For my concert dream, the space habitats and vehicles people have built so far are acoustically inadequate. There’s a good reason for this, said Brandon Sobecki, senior vibro-acoustics engineer for an Indiana company called Damping Technologies. The fans used to circulate oxygen in space habitats make a lot of noise, as do the pumps used for no-gravity toilets. Heavy materials that could be used to dampen background noise are hard (and expensive) to get off the planet, and soft materials such as carpet and fiberglass are highly flammable in space environments. This is why the ISS is mostly metal. But it is possible to one day create better spaces for musical performance. Sobecki’s company is creating new materials to improve the acoustics on the Orion spacecraft that NASA aims to send around the moon, so that the four astronauts can better hear alarms and one another. Space concert venues would need to be designed both for optimal crowd movement and acoustics. A perfect sphere probably wouldn’t work, because sounds might bounce off every surface to a common focal point, Sobecki noted. And a rowdy mosh pit that hits the walls might end up shifting the position of a space structure. (This is why exercise bike pedals on the ISS float unmoored to the floors or walls.)

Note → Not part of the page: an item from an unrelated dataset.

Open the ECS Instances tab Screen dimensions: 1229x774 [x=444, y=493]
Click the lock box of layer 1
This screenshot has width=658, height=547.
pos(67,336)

Space living could also bring a revolution in concert-going, by giving new context to existing music and inspiring new ways of performing. Ekblaw envisions one day going to a symphony with crescendos timed to celestial events visible in near-Earth orbit. (From the ISS, astronauts can see 16 sunrises and 16 sunsets each day.) My 10-year-old niece Neela said she’d want to see Coldplay perform “A Sky Full of Stars” in “a transparent room” looking out at the galaxy. I wish we could resurrect Bowie to perform “Ziggy Stardust.” Another beautiful idea came from composer and musician Angélica Negrón, whose pieces have been performed by ensembles ranging from the New York Philharmonic to the Kronos Quartet and self-playing mechanical instruments at the New York Botanical Garden, and who is now composing a piece that will be timed to last for the duration of a sunset, inspired by low-frequency droning sounds emitted by the sun. It will be performed on a beach in Sarasota, Fla., in April by a low-strings orchestra — with violas, cellos and basses but no violins.

Negrón told me she imagines an off-planet performance that never ends, with a rotating cast of musicians as well as robotic and self-playing mechanical instruments inspired by both futuristic dreams and retro player pianos, in a utopian space habitat where “we’ve finally understood the significance of art in maintaining our humanity,” she said. “It’s like a hydration station. You go and nurture yourself anytime with no barriers to access, none of the pretentions that come with going to a musical performance on Earth. You’re just going there because you need music to keep your humanity.”

Most people who have traveled to space have had military or scientific backgrounds — which makes sense, given the way public and private missions have focused on studying properties of space and learning how humans can survive there. But as more and more people go off the planet, it’s urgent to ask bigger questions. Therein lies an impulse for space travel I can get behind: curiosity about who we are and what more we can create when we reach beyond Earth. This is the realm of not just scientists and engineers but of all kinds of dreamers. It’s a rendition of space exploration that can engage anyone to imagine what’s possible. The first step is to send more musicians, artists, poets, dancers, architects and everyday dreamers into zero-gravity environments to experiment. (It might even be worthwhile for Japanese billionaire Yusaku Maezawa to make good on his promise to send eight artists around the moon.)

The serious problems on this planet — war, poverty, democratic backsliding, climate change — should still command most human attention, investment and creativity. And the promise of escaping Earth ought not to be invoked to give up on it. (Heaven forbid people re-create the same ills in future space settlements.) But beauty, curiosity and the yearning to explore the void matter, now more than ever, as their pursuit can remind us why humanity is worth saving. The payoff from taking our creative longings to the stars could be new forms of art and music that bring joy — and perhaps even moments of peace — on Earth.